Recorded data
━━━━━━━━
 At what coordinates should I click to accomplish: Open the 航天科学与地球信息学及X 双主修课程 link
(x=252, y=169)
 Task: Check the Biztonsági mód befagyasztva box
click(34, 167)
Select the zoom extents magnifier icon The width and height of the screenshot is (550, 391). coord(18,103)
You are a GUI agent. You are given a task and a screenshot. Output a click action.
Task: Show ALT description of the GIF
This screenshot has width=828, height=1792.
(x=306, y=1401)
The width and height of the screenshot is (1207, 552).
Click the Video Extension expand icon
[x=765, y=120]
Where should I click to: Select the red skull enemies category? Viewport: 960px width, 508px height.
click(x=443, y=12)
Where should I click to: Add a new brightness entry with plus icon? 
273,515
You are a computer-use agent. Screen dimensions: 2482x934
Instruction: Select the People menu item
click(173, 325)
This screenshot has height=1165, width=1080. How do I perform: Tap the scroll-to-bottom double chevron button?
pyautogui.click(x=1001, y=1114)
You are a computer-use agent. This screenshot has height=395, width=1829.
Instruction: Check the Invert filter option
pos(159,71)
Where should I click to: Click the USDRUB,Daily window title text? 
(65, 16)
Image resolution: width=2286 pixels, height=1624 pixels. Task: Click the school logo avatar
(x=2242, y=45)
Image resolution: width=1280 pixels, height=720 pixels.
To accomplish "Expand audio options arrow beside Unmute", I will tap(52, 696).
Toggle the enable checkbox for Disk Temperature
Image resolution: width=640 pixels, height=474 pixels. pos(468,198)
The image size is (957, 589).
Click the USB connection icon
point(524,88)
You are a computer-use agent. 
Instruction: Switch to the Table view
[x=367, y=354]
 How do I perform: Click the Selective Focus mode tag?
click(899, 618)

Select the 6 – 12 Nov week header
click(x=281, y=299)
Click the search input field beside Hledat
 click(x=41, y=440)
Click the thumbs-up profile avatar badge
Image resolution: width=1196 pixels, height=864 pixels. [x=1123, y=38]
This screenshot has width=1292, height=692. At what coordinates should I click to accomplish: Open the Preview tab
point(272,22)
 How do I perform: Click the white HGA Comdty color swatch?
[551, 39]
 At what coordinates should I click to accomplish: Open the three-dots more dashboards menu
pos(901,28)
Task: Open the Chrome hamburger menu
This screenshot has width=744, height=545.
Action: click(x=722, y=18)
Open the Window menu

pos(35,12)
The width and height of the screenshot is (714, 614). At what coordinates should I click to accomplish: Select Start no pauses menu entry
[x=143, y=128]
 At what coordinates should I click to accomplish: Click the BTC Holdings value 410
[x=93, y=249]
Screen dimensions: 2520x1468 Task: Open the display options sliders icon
━━━━━━━━
§ WHAT YOU NEED TO DO
Could you reproduce the entire listing above line for line, with no changes?

§ RESPONSE TO THIS EXERCISE
 At what coordinates should I click to accomplish: Open the 航天科学与地球信息学及X 双主修课程 link
(x=252, y=169)
 Task: Check the Biztonsági mód befagyasztva box
click(34, 167)
Select the zoom extents magnifier icon The width and height of the screenshot is (550, 391). coord(18,103)
You are a GUI agent. You are given a task and a screenshot. Output a click action.
Task: Show ALT description of the GIF
This screenshot has width=828, height=1792.
(x=306, y=1401)
The width and height of the screenshot is (1207, 552).
Click the Video Extension expand icon
[x=765, y=120]
Where should I click to: Select the red skull enemies category? Viewport: 960px width, 508px height.
click(x=443, y=12)
Where should I click to: Add a new brightness entry with plus icon? 
273,515
You are a computer-use agent. Screen dimensions: 2482x934
Instruction: Select the People menu item
click(173, 325)
This screenshot has height=1165, width=1080. How do I perform: Tap the scroll-to-bottom double chevron button?
pyautogui.click(x=1001, y=1114)
You are a computer-use agent. This screenshot has height=395, width=1829.
Instruction: Check the Invert filter option
pos(159,71)
Where should I click to: Click the USDRUB,Daily window title text? 
(65, 16)
Image resolution: width=2286 pixels, height=1624 pixels. Task: Click the school logo avatar
(x=2242, y=45)
Image resolution: width=1280 pixels, height=720 pixels.
To accomplish "Expand audio options arrow beside Unmute", I will tap(52, 696).
Toggle the enable checkbox for Disk Temperature
Image resolution: width=640 pixels, height=474 pixels. pos(468,198)
The image size is (957, 589).
Click the USB connection icon
point(524,88)
You are a computer-use agent. 
Instruction: Switch to the Table view
[x=367, y=354]
 How do I perform: Click the Selective Focus mode tag?
click(899, 618)

Select the 6 – 12 Nov week header
click(x=281, y=299)
Click the search input field beside Hledat
 click(x=41, y=440)
Click the thumbs-up profile avatar badge
Image resolution: width=1196 pixels, height=864 pixels. [x=1123, y=38]
This screenshot has width=1292, height=692. At what coordinates should I click to accomplish: Open the Preview tab
point(272,22)
 How do I perform: Click the white HGA Comdty color swatch?
[551, 39]
 At what coordinates should I click to accomplish: Open the three-dots more dashboards menu
pos(901,28)
Task: Open the Chrome hamburger menu
This screenshot has width=744, height=545.
Action: click(x=722, y=18)
Open the Window menu

pos(35,12)
The width and height of the screenshot is (714, 614). At what coordinates should I click to accomplish: Select Start no pauses menu entry
[x=143, y=128]
 At what coordinates should I click to accomplish: Click the BTC Holdings value 410
[x=93, y=249]
Screen dimensions: 2520x1468 Task: Open the display options sliders icon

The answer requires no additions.